What’s at stake for older dads?
“It’s very well-documented: Men are having children later into life,”
Actor George Clooney, 55, will soon to be a father to twins with his wife, human rights lawyer Amal Clooney, 39 — reigniting a conversation about what it means to be an older dad.
Despite growing awareness of in-vitro fertilization and aging mothers — such as Janet Jackson, who gave birth last month at 50 — some of the science and social impacts of aging fathers are less clear. But that isn’t deterring hopeful dads from growing their families.
“It’s very well-documented: Men are having children later into life,” said Dr. Mary Samplaski, a male-fertility specialist at Keck Medicine of the University of Southern California. “It’s become so much more mainstream.”
Men’s fertility does not drop as sharply as women’s as they age, said Samplaski; many can have biological children long after they’re old and gray without the need for technology to intervene. But some of Samplaski’s patients have questions about the risks of fathering later in life.
Knowing the risks
A Swedish study in 2014 added to the evidence that dads older than 45 are more likely to have children with schizophrenia, autism and other psychiatric disorders. Still, even for these fathers, the absolute risk was found to be very low — well below 1% for certain conditions.
For one man who saw the study, the findings pushed him into action.
“I reported on a big study that came out in 2014, and I thought a lot about it, and a few months later, I went and banked my own sperm,” former CNN producer William Hudson said in August.

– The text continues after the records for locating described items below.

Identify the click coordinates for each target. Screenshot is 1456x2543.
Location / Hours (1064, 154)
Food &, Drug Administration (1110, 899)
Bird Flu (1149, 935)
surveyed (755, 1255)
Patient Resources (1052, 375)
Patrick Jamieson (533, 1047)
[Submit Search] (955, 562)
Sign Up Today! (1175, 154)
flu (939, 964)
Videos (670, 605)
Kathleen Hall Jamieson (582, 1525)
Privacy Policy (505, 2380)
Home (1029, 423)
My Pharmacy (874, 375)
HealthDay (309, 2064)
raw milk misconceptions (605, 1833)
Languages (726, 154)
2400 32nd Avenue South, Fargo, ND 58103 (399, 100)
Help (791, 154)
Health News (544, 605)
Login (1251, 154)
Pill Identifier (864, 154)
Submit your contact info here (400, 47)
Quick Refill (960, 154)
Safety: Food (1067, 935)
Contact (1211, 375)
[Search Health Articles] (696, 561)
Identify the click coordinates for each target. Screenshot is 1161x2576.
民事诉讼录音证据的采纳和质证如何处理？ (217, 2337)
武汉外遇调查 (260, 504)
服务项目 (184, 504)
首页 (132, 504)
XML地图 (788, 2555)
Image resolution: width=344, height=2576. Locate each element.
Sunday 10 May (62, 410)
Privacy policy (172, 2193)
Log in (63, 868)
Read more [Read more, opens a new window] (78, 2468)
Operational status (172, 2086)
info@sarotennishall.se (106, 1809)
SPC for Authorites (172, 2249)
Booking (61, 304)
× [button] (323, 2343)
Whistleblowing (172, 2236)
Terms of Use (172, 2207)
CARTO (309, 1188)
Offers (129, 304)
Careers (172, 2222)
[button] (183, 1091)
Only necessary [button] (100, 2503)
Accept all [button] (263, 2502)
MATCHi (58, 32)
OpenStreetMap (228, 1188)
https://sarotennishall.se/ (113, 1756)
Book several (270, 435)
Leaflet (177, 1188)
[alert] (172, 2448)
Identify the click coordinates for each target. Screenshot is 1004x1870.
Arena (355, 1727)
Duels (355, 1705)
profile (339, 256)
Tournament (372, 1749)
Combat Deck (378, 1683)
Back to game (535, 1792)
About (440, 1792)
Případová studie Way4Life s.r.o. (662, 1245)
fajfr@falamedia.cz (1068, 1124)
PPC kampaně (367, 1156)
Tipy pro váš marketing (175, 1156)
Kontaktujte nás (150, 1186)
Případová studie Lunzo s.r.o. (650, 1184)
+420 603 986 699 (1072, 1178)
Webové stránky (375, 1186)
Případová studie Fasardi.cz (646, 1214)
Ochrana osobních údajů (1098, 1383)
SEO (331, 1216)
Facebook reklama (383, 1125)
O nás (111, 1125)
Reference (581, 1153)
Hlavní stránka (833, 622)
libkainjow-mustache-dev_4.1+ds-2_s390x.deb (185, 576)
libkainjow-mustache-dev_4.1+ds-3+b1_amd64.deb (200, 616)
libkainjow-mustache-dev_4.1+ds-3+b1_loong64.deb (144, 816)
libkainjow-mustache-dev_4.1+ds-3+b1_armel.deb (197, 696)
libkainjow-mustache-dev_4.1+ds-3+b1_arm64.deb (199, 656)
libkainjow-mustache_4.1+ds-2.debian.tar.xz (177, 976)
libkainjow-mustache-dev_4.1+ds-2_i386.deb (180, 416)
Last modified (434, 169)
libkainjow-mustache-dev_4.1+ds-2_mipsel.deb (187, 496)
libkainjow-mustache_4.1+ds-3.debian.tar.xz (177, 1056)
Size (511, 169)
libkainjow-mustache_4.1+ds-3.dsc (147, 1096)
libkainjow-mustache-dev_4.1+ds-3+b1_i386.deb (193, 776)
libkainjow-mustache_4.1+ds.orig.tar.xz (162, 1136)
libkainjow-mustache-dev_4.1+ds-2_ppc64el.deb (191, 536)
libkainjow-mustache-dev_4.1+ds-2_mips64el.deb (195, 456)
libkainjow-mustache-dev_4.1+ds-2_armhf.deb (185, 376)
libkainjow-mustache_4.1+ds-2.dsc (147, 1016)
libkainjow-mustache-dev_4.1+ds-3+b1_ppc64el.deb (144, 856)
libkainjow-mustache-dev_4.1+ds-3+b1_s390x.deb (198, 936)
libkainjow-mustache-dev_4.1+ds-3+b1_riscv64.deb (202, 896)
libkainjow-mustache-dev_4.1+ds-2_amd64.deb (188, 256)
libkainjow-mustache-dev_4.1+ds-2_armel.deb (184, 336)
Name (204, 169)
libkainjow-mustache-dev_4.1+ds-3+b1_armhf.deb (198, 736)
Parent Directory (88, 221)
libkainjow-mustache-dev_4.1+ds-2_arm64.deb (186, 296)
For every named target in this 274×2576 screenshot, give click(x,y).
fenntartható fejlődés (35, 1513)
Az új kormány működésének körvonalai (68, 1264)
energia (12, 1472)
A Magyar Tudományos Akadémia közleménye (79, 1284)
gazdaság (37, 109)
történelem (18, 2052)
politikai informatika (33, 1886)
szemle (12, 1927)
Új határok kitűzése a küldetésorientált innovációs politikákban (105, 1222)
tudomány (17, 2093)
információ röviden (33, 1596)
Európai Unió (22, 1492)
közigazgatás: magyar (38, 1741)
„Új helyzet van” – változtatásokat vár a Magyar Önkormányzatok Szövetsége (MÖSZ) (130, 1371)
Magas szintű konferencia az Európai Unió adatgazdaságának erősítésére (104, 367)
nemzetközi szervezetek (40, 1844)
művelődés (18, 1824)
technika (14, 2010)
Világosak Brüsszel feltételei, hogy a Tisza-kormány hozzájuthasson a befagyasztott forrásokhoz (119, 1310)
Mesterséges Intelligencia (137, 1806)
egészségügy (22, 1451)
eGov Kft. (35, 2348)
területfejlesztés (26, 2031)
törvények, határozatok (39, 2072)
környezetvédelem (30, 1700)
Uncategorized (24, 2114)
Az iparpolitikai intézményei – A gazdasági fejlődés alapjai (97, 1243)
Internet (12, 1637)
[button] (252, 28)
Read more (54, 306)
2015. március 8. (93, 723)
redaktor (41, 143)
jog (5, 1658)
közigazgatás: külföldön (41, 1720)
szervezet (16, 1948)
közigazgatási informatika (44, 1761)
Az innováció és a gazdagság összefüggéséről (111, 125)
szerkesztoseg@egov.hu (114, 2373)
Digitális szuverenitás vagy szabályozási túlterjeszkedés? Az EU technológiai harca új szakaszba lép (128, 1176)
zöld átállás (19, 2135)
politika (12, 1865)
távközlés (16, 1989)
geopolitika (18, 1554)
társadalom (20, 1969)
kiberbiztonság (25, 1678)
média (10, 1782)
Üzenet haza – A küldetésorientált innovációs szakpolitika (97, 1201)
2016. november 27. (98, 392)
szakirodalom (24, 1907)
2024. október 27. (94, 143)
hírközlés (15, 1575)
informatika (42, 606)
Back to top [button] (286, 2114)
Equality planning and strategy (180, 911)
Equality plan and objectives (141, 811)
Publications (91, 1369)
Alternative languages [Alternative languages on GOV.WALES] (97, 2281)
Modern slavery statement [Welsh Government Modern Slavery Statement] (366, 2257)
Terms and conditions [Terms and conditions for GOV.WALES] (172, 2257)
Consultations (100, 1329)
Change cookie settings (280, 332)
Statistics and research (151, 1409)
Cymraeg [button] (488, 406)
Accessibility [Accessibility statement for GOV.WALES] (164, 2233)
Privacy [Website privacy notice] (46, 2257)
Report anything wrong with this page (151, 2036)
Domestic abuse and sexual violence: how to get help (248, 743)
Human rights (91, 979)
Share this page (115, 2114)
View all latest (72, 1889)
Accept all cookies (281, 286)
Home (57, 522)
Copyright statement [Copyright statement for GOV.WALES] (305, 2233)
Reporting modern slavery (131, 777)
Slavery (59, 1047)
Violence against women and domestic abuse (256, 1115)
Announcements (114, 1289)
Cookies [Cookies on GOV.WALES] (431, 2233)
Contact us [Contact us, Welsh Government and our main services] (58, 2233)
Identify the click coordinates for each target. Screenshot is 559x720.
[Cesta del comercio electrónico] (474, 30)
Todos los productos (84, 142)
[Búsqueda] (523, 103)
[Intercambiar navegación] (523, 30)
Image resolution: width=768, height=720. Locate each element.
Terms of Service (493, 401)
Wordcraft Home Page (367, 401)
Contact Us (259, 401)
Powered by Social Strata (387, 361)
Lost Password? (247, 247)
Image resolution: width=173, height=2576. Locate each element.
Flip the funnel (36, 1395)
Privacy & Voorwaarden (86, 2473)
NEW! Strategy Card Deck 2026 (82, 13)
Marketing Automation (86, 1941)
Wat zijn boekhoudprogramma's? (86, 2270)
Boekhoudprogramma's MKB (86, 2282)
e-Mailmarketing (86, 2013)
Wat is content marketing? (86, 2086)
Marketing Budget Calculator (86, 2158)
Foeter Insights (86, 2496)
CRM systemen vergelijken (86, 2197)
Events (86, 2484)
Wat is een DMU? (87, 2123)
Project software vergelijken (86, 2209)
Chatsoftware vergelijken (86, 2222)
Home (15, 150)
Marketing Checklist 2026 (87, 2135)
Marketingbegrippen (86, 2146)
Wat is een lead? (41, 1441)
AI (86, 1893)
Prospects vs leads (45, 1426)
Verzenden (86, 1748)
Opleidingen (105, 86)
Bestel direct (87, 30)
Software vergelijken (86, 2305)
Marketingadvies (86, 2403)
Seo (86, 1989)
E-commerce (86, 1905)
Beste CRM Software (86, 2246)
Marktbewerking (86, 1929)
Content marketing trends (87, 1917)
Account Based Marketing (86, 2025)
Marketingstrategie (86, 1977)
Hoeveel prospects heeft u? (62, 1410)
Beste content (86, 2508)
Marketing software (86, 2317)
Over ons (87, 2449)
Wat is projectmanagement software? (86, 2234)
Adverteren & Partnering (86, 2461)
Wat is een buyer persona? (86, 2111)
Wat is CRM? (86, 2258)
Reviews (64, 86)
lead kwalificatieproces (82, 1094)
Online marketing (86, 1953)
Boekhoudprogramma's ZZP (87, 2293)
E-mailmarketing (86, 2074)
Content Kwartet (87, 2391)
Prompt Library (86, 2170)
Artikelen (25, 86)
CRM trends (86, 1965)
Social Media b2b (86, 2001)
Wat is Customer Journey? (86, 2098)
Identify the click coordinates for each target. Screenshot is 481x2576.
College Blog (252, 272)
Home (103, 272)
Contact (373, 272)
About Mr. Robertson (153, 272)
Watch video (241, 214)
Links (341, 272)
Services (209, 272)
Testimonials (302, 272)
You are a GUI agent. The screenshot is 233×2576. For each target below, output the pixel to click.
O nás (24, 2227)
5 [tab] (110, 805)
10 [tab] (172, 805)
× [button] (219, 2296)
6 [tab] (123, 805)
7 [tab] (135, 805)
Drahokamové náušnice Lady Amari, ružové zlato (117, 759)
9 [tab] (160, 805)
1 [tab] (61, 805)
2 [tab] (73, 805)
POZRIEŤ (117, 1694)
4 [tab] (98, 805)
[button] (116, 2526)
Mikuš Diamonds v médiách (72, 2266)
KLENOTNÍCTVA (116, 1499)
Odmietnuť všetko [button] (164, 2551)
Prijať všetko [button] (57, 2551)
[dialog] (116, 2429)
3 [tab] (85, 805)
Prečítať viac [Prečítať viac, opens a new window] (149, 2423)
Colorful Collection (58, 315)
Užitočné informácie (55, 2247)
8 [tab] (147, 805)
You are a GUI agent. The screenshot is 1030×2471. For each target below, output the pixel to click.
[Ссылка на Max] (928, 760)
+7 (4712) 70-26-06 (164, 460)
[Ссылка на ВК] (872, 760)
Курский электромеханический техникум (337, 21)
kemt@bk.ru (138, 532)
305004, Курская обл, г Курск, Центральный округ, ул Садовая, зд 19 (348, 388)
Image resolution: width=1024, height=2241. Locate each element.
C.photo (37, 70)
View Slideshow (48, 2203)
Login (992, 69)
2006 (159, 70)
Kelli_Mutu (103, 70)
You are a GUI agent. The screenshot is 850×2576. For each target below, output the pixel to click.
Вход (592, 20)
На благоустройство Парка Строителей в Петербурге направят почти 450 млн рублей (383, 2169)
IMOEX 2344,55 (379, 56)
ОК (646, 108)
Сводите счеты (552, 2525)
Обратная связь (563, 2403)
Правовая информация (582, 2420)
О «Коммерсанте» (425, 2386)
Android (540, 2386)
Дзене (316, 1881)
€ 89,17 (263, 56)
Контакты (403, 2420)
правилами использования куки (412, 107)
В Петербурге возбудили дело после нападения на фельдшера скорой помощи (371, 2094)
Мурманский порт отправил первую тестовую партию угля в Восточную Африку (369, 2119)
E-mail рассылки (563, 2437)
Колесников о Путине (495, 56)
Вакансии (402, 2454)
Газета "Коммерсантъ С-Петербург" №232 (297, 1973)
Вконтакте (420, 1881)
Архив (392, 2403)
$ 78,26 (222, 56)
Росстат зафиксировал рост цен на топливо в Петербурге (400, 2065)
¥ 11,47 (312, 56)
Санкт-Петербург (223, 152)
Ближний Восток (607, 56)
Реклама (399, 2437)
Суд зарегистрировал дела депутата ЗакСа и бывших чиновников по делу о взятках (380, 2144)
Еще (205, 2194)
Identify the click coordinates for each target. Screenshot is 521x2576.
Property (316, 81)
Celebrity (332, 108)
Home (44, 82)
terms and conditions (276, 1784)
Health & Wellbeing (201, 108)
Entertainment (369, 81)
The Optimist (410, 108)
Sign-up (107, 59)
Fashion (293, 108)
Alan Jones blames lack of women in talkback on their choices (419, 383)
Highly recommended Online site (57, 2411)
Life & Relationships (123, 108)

“I banked my sperm because I wanted to have the option of using younger sperm later in life.”
To explain the link between mental illness and paternal age, researchers have pointed to the mutations that accumulate in sperm DNA as men get older, which may be inherited by their sons and daughters.
There are no genetic tests for psychiatric illnesses such as autism spectrum disorder and schizophrenia, Samplaski said.
However, last year, another study in Nature Genetics took an opposing view: Spontaneous mutations in sperm DNA were not largely to blame for the increased risk of psychiatric illness. The researchers found that genes might contribute to this risk, but only a small portion of it — about 10% to 20%.
A closer look at the data shows that mental illness isn’t just linked to older fathers; there’s a risk among younger fathers, too. Some researchers say the focus on mutations could be a red herring. According to the authors of the Nature Genetics study, fathers with a heritable mental illness may simply be more likely to have children at the extremes of age — perhaps because they socialize or take risks differently.